_WORK REQUEST_.
What you return should be the line containing "Task: Open the 基础配置 menu item" and each line after it to the end of the records, copied exactly.

*** DATA FOR THE TASK

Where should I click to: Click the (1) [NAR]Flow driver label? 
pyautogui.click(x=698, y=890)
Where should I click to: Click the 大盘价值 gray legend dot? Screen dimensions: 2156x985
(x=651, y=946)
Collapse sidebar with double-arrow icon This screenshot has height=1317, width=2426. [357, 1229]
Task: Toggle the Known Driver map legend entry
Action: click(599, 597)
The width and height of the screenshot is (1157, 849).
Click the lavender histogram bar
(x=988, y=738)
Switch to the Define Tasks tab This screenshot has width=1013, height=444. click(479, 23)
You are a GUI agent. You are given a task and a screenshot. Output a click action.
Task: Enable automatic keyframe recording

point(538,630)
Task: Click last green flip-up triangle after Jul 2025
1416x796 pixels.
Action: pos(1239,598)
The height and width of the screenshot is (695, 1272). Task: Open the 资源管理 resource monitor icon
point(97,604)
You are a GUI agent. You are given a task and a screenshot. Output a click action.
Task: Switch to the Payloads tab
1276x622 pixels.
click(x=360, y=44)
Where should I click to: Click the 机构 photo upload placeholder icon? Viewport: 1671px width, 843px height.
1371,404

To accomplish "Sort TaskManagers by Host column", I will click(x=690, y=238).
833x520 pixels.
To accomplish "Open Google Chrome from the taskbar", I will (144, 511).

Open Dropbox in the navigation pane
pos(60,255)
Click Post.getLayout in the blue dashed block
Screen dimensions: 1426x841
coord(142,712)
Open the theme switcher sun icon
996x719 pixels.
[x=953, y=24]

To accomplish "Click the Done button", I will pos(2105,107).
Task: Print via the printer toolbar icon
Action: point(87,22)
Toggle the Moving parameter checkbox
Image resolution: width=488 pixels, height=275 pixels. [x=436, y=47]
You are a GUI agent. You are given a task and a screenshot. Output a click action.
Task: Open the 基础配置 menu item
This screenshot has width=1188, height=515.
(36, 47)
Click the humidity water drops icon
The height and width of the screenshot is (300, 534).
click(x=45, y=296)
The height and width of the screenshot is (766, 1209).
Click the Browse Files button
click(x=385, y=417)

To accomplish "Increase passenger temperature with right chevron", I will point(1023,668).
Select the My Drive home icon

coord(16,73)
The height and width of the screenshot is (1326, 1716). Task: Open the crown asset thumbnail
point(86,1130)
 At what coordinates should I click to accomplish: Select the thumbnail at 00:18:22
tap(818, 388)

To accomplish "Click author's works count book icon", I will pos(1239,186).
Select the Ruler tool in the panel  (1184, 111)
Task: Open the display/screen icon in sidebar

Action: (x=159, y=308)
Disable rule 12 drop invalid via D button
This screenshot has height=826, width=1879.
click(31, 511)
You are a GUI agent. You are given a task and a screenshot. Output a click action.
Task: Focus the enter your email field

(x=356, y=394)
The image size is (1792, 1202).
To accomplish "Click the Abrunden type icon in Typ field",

******

_EXPECTED OUTPUT_.
Task: Open the 基础配置 menu item
This screenshot has width=1188, height=515.
(36, 47)
Click the humidity water drops icon
The height and width of the screenshot is (300, 534).
click(x=45, y=296)
The height and width of the screenshot is (766, 1209).
Click the Browse Files button
click(x=385, y=417)

To accomplish "Increase passenger temperature with right chevron", I will point(1023,668).
Select the My Drive home icon

coord(16,73)
The height and width of the screenshot is (1326, 1716). Task: Open the crown asset thumbnail
point(86,1130)
 At what coordinates should I click to accomplish: Select the thumbnail at 00:18:22
tap(818, 388)

To accomplish "Click author's works count book icon", I will pos(1239,186).
Select the Ruler tool in the panel  (1184, 111)
Task: Open the display/screen icon in sidebar

Action: (x=159, y=308)
Disable rule 12 drop invalid via D button
This screenshot has height=826, width=1879.
click(31, 511)
You are a GUI agent. You are given a task and a screenshot. Output a click action.
Task: Focus the enter your email field

(x=356, y=394)
The image size is (1792, 1202).
To accomplish "Click the Abrunden type icon in Typ field",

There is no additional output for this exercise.